It was also the "wettest ever month" for Sindh and Balochistan, according to Pakistan Meteorological Department (PMD)

By Web Desk
September 06, 2022
Residents move their belongings from their submerged houses after heavy monsoon rainfall in the Rajanpur district of Pakistans Punjab province on August. 24. — Shahid Saeed Mirza/AFP via Getty Images
Residents move their belongings from their submerged houses after heavy monsoon rainfall in the Rajanpur district of Pakistan's Punjab province on August. 24. — Shahid Saeed Mirza/AFP via Getty Images

August this year proved to be an 'extremely excessive-rain' month with record rainfall total (monthly and daily) witnessed in many locations over a hundred years,   according to a Pakistan Meteorological Department (PMD) climate summary for the month released on Tuesday.
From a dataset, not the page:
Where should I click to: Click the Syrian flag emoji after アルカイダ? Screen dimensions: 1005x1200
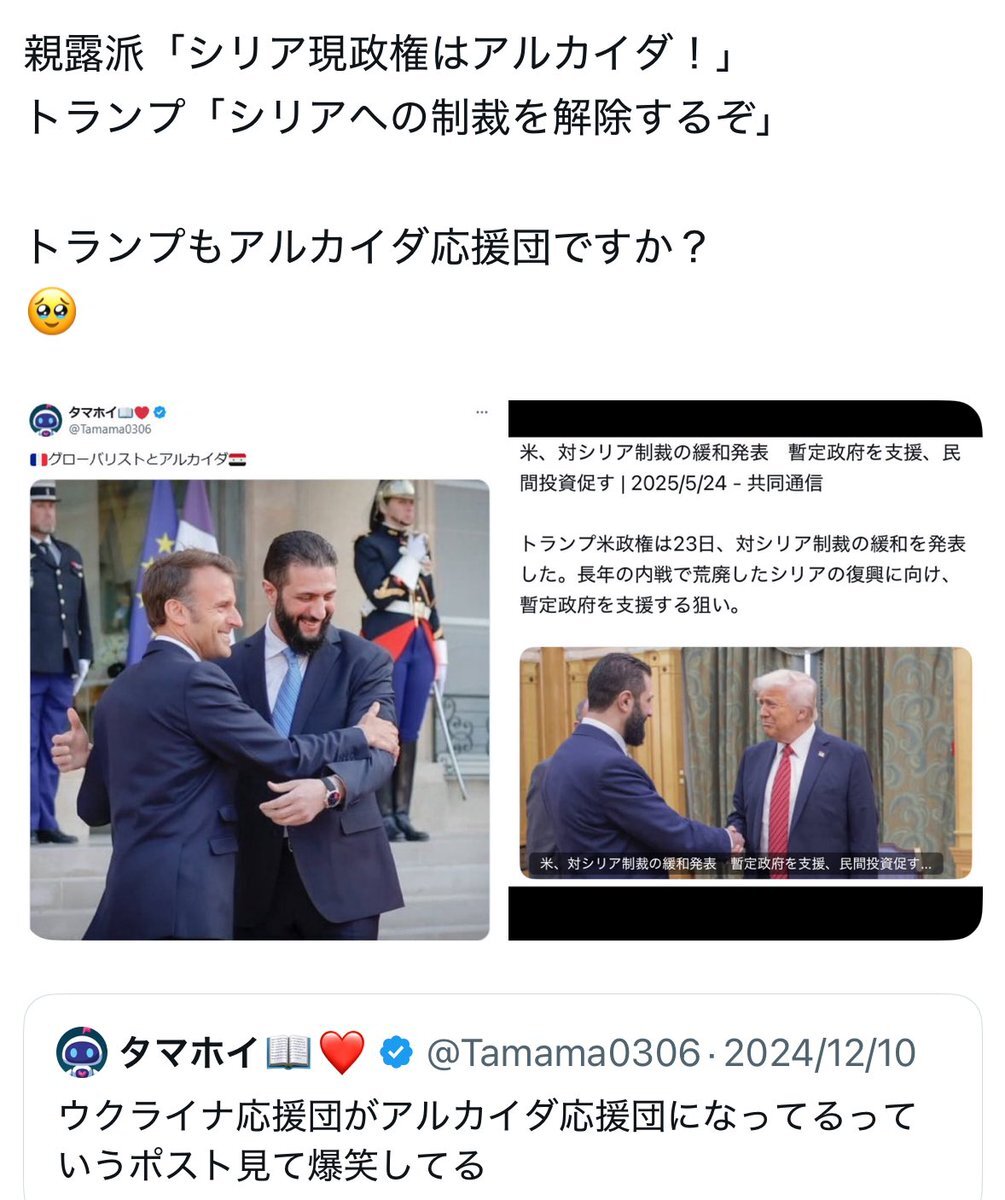(x=237, y=459)
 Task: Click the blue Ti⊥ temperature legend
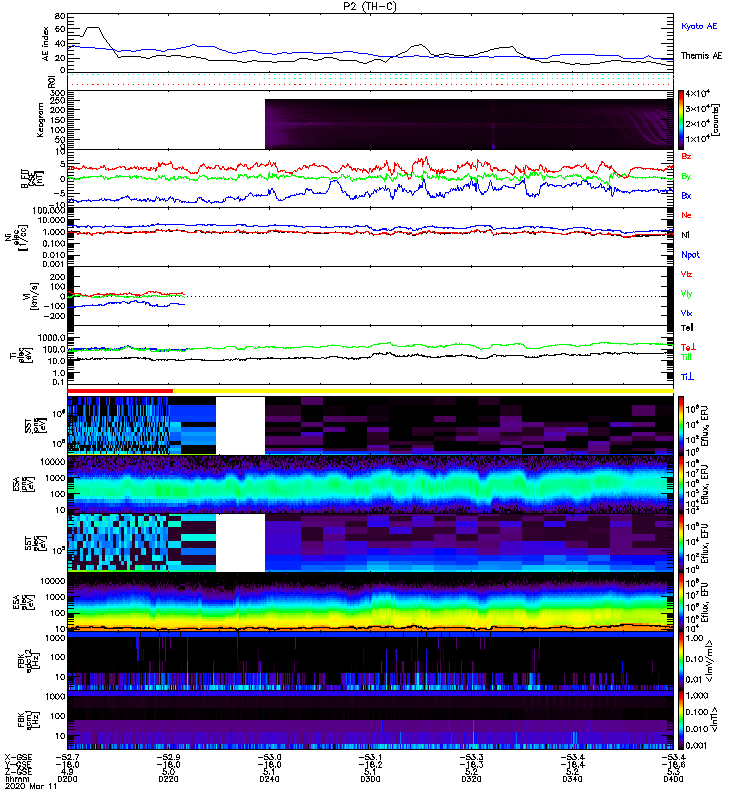(x=687, y=377)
"The heavy rains contributed to record August rainfall total (monthly and daily) in many locations over hundred years," read the PMD summary.

It was also  the "wettest ever month" for Sindh and Balochistan.
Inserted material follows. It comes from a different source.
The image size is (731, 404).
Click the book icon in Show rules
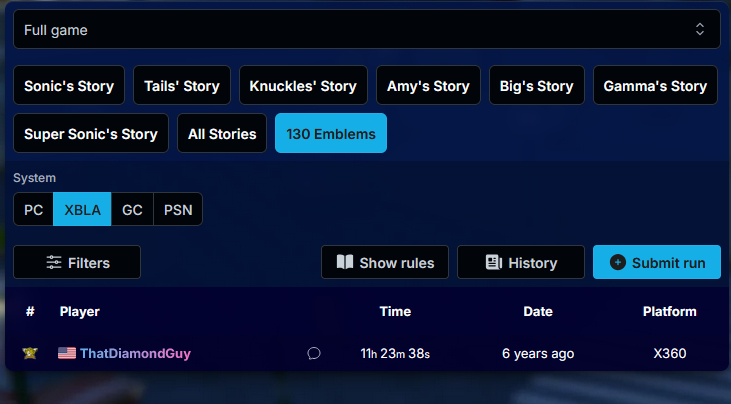coord(345,262)
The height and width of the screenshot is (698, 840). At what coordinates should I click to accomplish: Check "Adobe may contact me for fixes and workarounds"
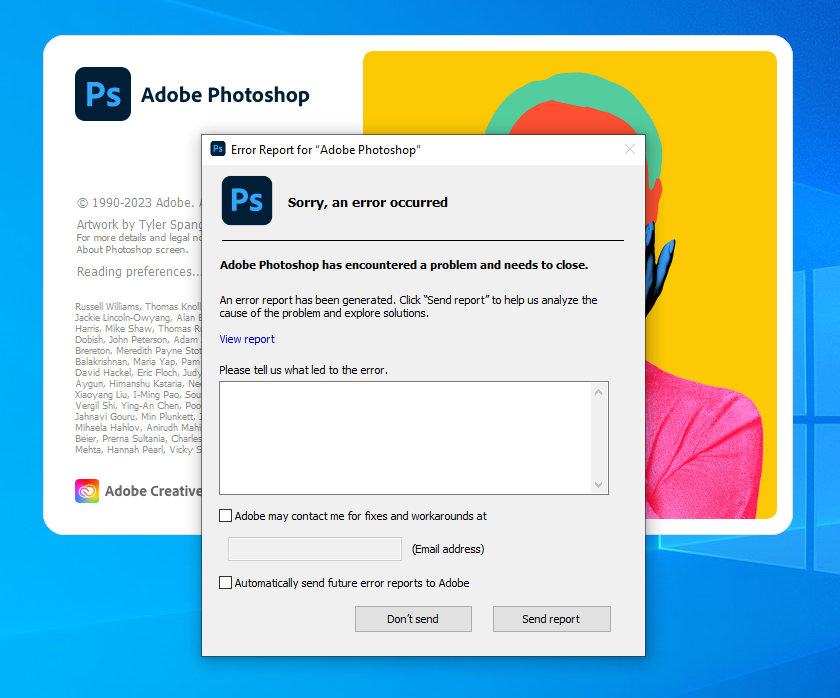(x=225, y=515)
"Climatologically, August is a fairly wet month of the year but being 243% above than average rainfall, August 2022 happened to be an extremely excessive-rain month with 192.7mm (area-weighted) rain against its normal of 56.2mm and stood as the record wettest August since 1961," said the summary.

Sindh recorded 442.8mm which was 726% higher, Balochistan 154.9mm which was 590% higher and Gilgit-Baltistan 55.7mm which was 233% higher, all extremely above average rain figures during the month.

The summary said that for GB it was the second wettest month (record is 89.1mm in 1997) during past 62 years.

 It was largely above average over KP — 163.9mm or 58% higher — and  Punjab  — 141.7mm or 52% higher — too, with ranking as the fourth wettest August for KP since 1961.

The AJK (146.1mm/-3%) was the only region with near to normal rain.

During the month, the number of rainy days were also considerably higher than normal over the country, especially in Sindh and Balochistan. On average Sindh and Eastern-Balochistan have experienced 15 and nine rainy days, respectively, against two normal rainy days in the month, the PMD said.

The wettest day of the month in the country was August 19 when Padidan (Sindh) recorded 355.0mm, which also proved to be wettest ever place in the region with a total of 1,228.5mm rain.

Single-day as well as monthly rainfall totals during the month were very significant, when 13 PMD stations broke their 24-hours rainfall record and 21 stations set a new monthly total rainfall record.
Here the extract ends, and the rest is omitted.